# Coyote Attacks Cat On Porch; Cat Outsmarted Him



## win231 (Jun 10, 2022)




----------



## hawkdon (Jun 10, 2022)

Not sure that the cat had rear claws....lucky cat....


----------



## HoneyNut (Jun 10, 2022)

Scary,  hope the coyote wasn't waiting at the bottom of the post.  Orange cats seem to be more susceptible, I guess they are easier to spot.


----------



## Gemma (Jun 10, 2022)

Shame on the person filming this and not intervening to help that cat.


----------



## win231 (Jun 10, 2022)

HoneyNut said:


> Scary,  hope the coyote wasn't waiting at the bottom of the post.  Orange cats seem to be more susceptible, I guess they are easier to spot.


Or they taste better.


----------



## win231 (Jun 10, 2022)

Gemma said:


> Shame on the person filming this and not intervening to help that cat.


I don't think anyone was filming.  A security camera filmed it late at night.


----------



## Blessed (Jun 10, 2022)

That was just horrible!! Poor little thing, you can just see the look in his eyes and face. See him talking, begging for help.  Somebody did film that, watch again, you can see the porch light go on and you can see the camera zoom in. I hope that cat comes back and makes his yard a litter box and slaps the person HARD in the face.

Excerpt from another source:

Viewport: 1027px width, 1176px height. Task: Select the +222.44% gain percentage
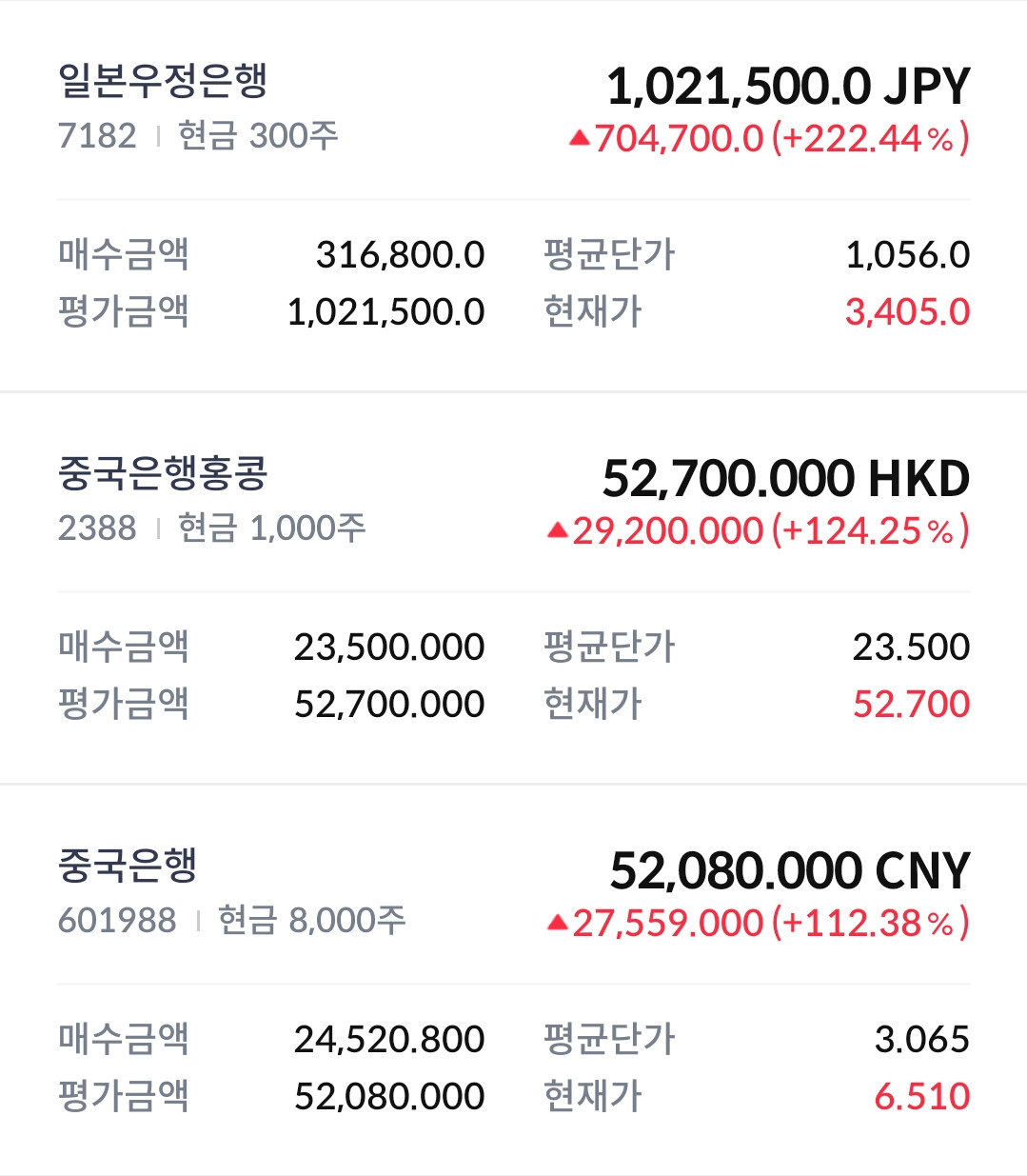click(871, 138)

There has been trouble in our community with coyotes. They not only attack domesticated animals but have been attacking small children in their own yards in broad daylight!!  I do not worry so much during the day but I am at the door with the back lights on when the dogs go out to potty.  I keep a broom and a baseball bat right there.  If something bothers my pets, I will protect them.  I don't have many wild animals come into the yard now.  I have a 88# chow that can do the job if need be.


----------



## win231 (Jun 10, 2022)

Blessed said:


> That was just horrible!! Poor little thing, you can just see the look in his eyes and face. See him talking, begging for help.  Somebody did film that, watch again, you can see the porch light go on and you can see the camera zoom in. I hope that cat comes back and makes his yard a litter box and slaps the person HARD in the face.
> 
> There has been trouble in our community with coyotes. They not only attack domesticated animals but have been attacking small children in their own yards in broad daylight!!  I do not worry so much during the day but I am at the door with the back lights on when the dogs go out to potty.  I keep a broom and a baseball bat right there.  If something bothers my pets, I will protect them.  I don't have many wild animals come into the yard now.  I have a 88# chow that can do the job if need be.

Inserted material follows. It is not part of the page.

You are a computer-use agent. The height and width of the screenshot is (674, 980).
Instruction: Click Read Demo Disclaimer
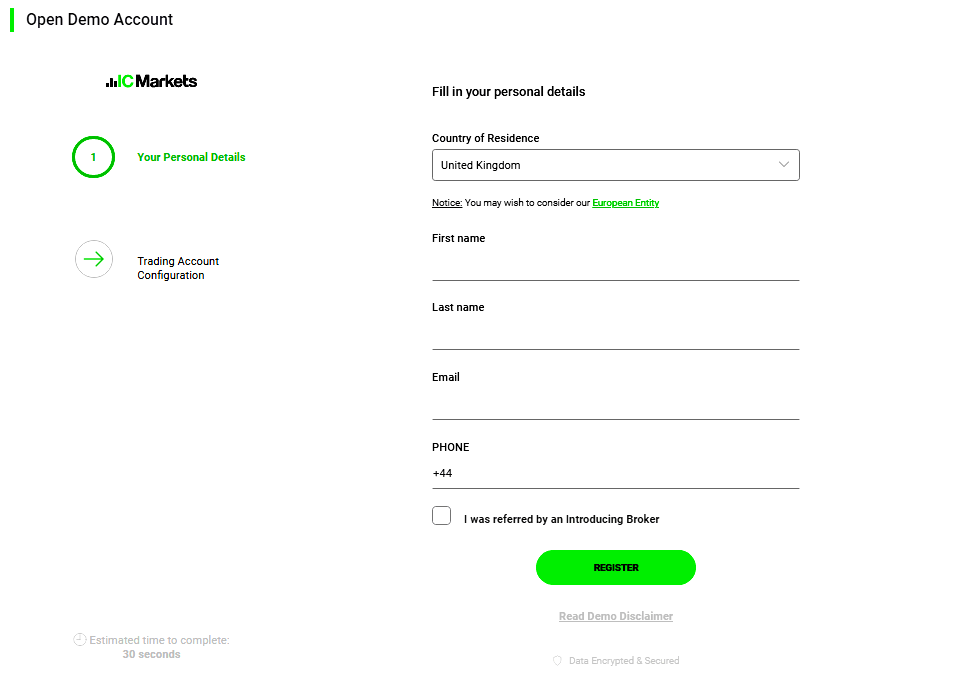(x=615, y=616)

The porch light may have been a motion detector light that comes on automatically - as most security lights are.
The zooming in can be edited in later.


----------



## Gemma (Jun 10, 2022)

win231 said:


> I don't think anyone was filming.  A security camera filmed it late at night.


Yes, you were correct.  The guy banged on his window to scare the coyote off.
Coyote vs. Cat: Fierce feline narrowly escapes its enemy in Surfside showdown


----------